■ AUFGABE
Schreiben Sie den Text über die Zeichnungen von Andrea Zaumseil vollständig und ohne jede Änderung ab.

■ ÜBUNGSTEXT
■ ■ ■ ■ ■ ■ ■

Andrea Zaumseil ist eine Künstlerin, die mit Intensität an der Erweiterung ihrer artistischen Mittel arbeit, die mit Lust zeichnet, und doch sprechen ihre Zeichnungen von einer tiefen Skepsis gegenüber dem Zustand der Welt. „Wundlandschaft“ schreibt sie auf ihre Zeichnungen, so als wären die Löcher, Höhlen, Krater auch die aufgerissenen Wunden, die sich in die eigne Haut, in die Haut des Anderen eingezeichnet haben, Verletzungen, die die Dunkelheiten der Geschichte schlugen und die der Mensch in der Gegenwart nicht aufgehört hat sich zuzufügen. Obwohl der Mensch nicht sichtbar ist, geht es doch um den Verlust seiner Individualität, um seine Einsamkeit, Angst und Bedrohung, sein falsches Leben. In ihre Zeichenhefte klebt die Künstlerin Abbildungen von Elendsquartieren, Flüchtlingslagern, endlosen Menschensilos, Atommüllendlagern, babylonischen Türmen, Bildern menschlicher Hybris und Vergeblichkeit, und dokumentiert, dass ihre Bilder, so autonom sie aus sich heraus auch entwickelt werden, Diagnosen sind, Deutungen der Welt in elementaren archetypischen Bildern, in der Klarheit des Traums. Dunkel schön, geheimnisvoll verführerisch wirken diese Landschaften und Architekturen, und doch nistet in ihnen Betroffenheit und Melancholie, die deshalb so schmerzlich ist, weil sie den eigenen Teil der Schuld an der Ungerechtigkeit der Welt annimmt. Diese Haltung wird an keiner Stelle von den Bildern plakativ formuliert, aber wir spüren, dass sie ein distanziertes Betrachten nicht zulassen, sondern vielfältige Empfindungen fordern und auslösen. So sieht sich der Betrachter in Zaumseils Bildern Behausungen ohne Schutz gegenüber, Räumen, die nicht verbinden, sondern trennen, schwarzen Nischen, die Gräbern gleichen, sprachloser Isolation. Wohin weisen diese Bilder, ins Dunkel, ins Licht?

■ ■ ■ ■ ■ ■ ■

■ VERFÜGBARE DATEN
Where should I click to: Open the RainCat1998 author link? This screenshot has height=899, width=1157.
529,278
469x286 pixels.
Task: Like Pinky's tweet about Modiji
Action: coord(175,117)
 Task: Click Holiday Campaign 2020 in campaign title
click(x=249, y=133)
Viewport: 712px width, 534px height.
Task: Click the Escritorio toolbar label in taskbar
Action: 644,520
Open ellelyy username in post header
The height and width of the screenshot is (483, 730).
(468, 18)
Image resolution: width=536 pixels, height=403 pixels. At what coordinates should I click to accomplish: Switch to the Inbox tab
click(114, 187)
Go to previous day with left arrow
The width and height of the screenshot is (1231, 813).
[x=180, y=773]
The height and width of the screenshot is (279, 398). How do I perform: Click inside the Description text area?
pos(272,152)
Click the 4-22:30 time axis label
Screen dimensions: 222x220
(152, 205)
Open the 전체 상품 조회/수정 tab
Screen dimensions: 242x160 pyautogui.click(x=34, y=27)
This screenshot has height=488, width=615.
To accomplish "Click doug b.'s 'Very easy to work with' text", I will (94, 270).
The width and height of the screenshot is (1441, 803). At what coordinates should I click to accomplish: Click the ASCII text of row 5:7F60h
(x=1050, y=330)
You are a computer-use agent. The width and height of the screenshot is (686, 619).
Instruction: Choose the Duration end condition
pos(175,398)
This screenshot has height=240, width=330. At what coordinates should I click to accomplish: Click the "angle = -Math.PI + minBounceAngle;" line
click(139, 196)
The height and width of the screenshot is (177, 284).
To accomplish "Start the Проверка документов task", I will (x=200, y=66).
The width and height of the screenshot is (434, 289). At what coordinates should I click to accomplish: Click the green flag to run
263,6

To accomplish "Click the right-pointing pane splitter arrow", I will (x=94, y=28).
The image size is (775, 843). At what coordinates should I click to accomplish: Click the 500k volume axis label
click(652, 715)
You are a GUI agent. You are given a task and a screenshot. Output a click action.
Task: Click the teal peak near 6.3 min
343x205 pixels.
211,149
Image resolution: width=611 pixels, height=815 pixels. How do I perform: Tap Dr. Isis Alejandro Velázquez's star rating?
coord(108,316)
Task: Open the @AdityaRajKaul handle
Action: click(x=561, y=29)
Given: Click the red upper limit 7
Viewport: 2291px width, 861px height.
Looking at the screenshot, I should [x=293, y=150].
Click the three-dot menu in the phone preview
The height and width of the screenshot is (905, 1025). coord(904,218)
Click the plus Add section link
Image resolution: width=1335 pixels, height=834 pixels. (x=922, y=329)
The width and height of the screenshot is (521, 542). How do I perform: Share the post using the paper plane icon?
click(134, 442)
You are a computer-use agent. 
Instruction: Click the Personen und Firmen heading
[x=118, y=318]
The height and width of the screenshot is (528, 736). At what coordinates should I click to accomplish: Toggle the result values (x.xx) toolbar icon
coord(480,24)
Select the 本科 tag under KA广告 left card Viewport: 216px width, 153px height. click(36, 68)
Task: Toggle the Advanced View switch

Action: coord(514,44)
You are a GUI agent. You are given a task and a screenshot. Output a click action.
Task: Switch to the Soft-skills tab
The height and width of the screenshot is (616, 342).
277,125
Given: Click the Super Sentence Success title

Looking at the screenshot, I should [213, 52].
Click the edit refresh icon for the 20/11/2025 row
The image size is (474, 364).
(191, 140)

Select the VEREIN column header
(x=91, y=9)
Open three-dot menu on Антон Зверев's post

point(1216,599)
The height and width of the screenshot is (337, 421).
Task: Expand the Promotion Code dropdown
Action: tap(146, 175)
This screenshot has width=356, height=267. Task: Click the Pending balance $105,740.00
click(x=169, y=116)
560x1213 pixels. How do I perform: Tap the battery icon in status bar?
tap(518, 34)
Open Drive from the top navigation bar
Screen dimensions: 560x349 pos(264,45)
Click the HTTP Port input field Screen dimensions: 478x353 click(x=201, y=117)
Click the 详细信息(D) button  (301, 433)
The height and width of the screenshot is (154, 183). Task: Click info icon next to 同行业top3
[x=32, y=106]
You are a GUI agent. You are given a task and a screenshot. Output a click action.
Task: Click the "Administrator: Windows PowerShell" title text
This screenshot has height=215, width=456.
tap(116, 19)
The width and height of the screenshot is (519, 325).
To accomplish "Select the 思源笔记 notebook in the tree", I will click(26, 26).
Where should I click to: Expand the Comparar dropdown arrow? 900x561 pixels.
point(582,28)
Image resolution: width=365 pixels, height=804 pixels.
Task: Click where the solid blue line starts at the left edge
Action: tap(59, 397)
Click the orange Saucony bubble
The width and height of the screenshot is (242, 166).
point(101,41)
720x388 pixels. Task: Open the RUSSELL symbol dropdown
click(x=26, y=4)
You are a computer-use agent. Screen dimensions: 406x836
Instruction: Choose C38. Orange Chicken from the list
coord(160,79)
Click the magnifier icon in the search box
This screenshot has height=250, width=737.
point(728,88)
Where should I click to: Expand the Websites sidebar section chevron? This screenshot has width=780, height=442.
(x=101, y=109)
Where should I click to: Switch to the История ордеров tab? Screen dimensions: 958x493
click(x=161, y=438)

■ ■ ■ ■ ■ ■ ■

■ ANTWORT
Andrea Zaumseil ist eine Künstlerin, die mit Intensität an der Erweiterung ihrer artistischen Mittel arbeit, die mit Lust zeichnet, und doch sprechen ihre Zeichnungen von einer tiefen Skepsis gegenüber dem Zustand der Welt. „Wundlandschaft“ schreibt sie auf ihre Zeichnungen, so als wären die Löcher, Höhlen, Krater auch die aufgerissenen Wunden, die sich in die eigne Haut, in die Haut des Anderen eingezeichnet haben, Verletzungen, die die Dunkelheiten der Geschichte schlugen und die der Mensch in der Gegenwart nicht aufgehört hat sich zuzufügen. Obwohl der Mensch nicht sichtbar ist, geht es doch um den Verlust seiner Individualität, um seine Einsamkeit, Angst und Bedrohung, sein falsches Leben. In ihre Zeichenhefte klebt die Künstlerin Abbildungen von Elendsquartieren, Flüchtlingslagern, endlosen Menschensilos, Atommüllendlagern, babylonischen Türmen, Bildern menschlicher Hybris und Vergeblichkeit, und dokumentiert, dass ihre Bilder, so autonom sie aus sich heraus auch entwickelt werden, Diagnosen sind, Deutungen der Welt in elementaren archetypischen Bildern, in der Klarheit des Traums. Dunkel schön, geheimnisvoll verführerisch wirken diese Landschaften und Architekturen, und doch nistet in ihnen Betroffenheit und Melancholie, die deshalb so schmerzlich ist, weil sie den eigenen Teil der Schuld an der Ungerechtigkeit der Welt annimmt. Diese Haltung wird an keiner Stelle von den Bildern plakativ formuliert, aber wir spüren, dass sie ein distanziertes Betrachten nicht zulassen, sondern vielfältige Empfindungen fordern und auslösen. So sieht sich der Betrachter in Zaumseils Bildern Behausungen ohne Schutz gegenüber, Räumen, die nicht verbinden, sondern trennen, schwarzen Nischen, die Gräbern gleichen, sprachloser Isolation. Wohin weisen diese Bilder, ins Dunkel, ins Licht?